BEGIN

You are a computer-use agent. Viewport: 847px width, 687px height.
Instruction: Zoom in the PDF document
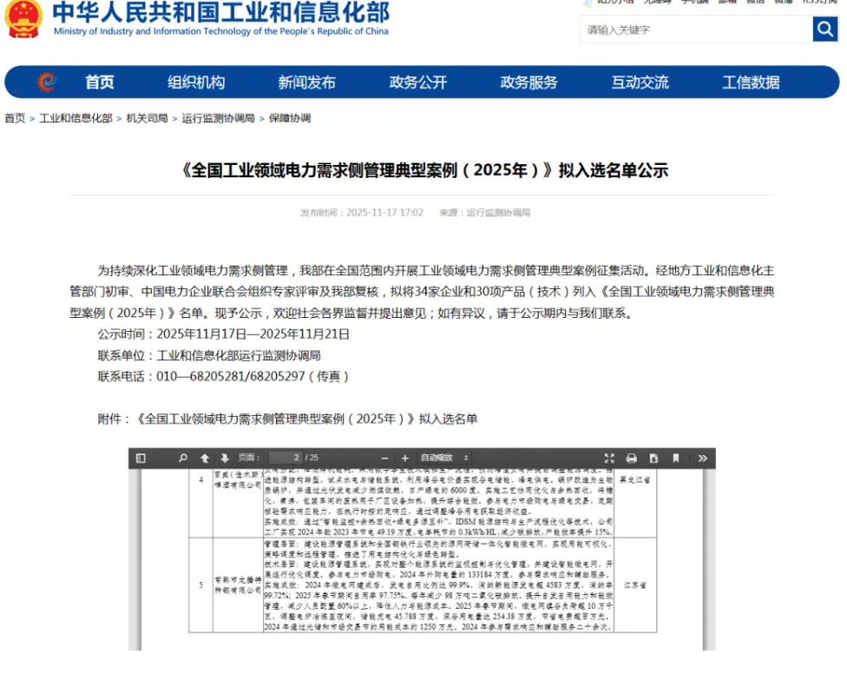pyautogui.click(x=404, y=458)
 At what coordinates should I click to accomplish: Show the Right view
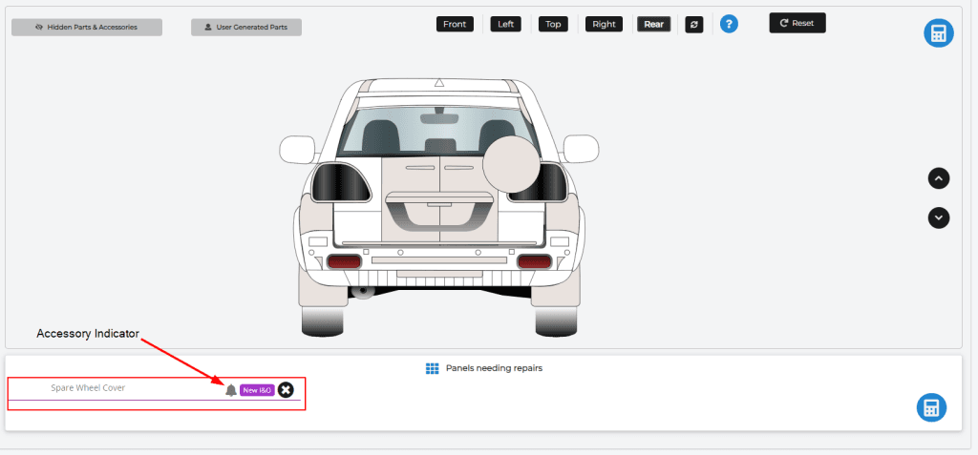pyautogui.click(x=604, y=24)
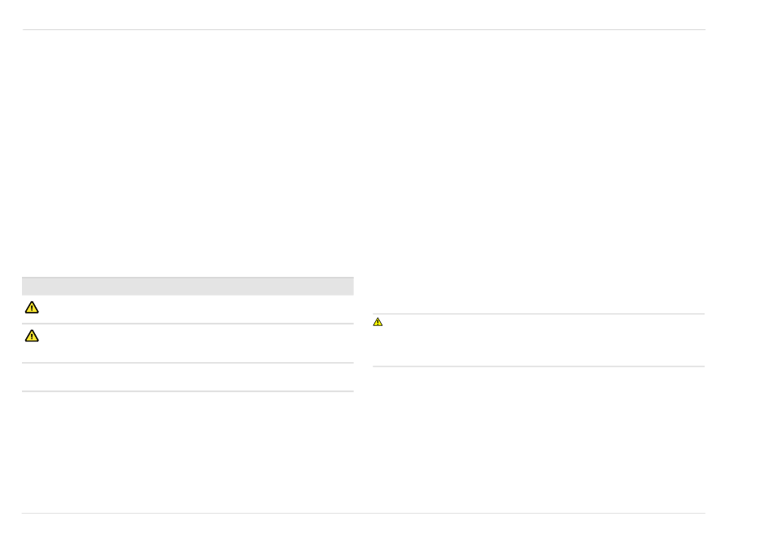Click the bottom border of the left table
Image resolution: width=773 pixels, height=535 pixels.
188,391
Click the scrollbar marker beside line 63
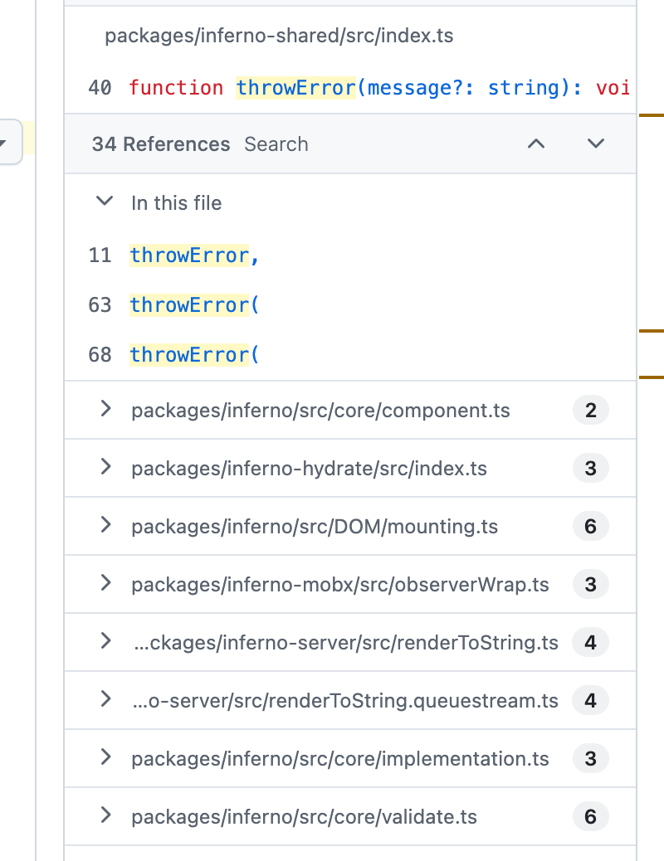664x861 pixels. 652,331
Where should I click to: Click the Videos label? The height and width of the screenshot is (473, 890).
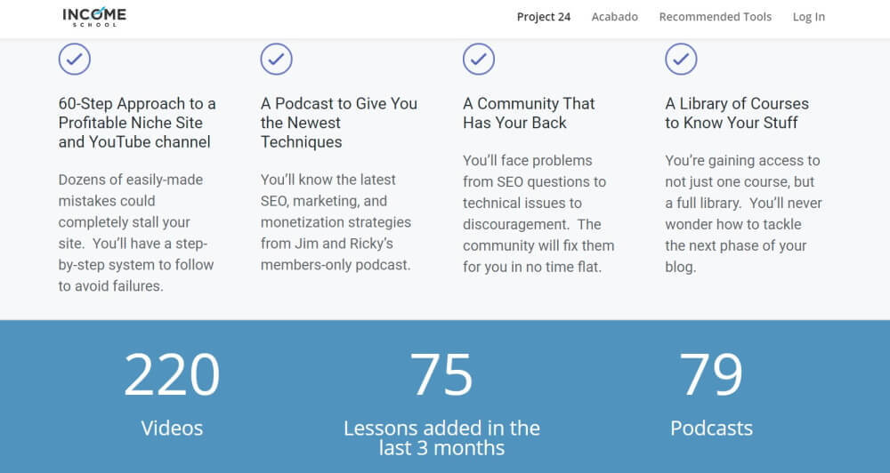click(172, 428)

END

*Problem details:* Whenever a line holds a picture, print that line without the picture. All other data must be output exactly.

*Answer section:*
You are a computer-use agent. Viewport: 847px width, 687px height.
Instruction: Zoom in the PDF document
pyautogui.click(x=404, y=458)
 At what coordinates should I click to accomplish: Show the Right view
pyautogui.click(x=604, y=24)
Click the bottom border of the left table
Image resolution: width=773 pixels, height=535 pixels.
188,391
Click the scrollbar marker beside line 63
664x861 pixels. 652,331
Where should I click to: Click the Videos label? The height and width of the screenshot is (473, 890).
click(172, 428)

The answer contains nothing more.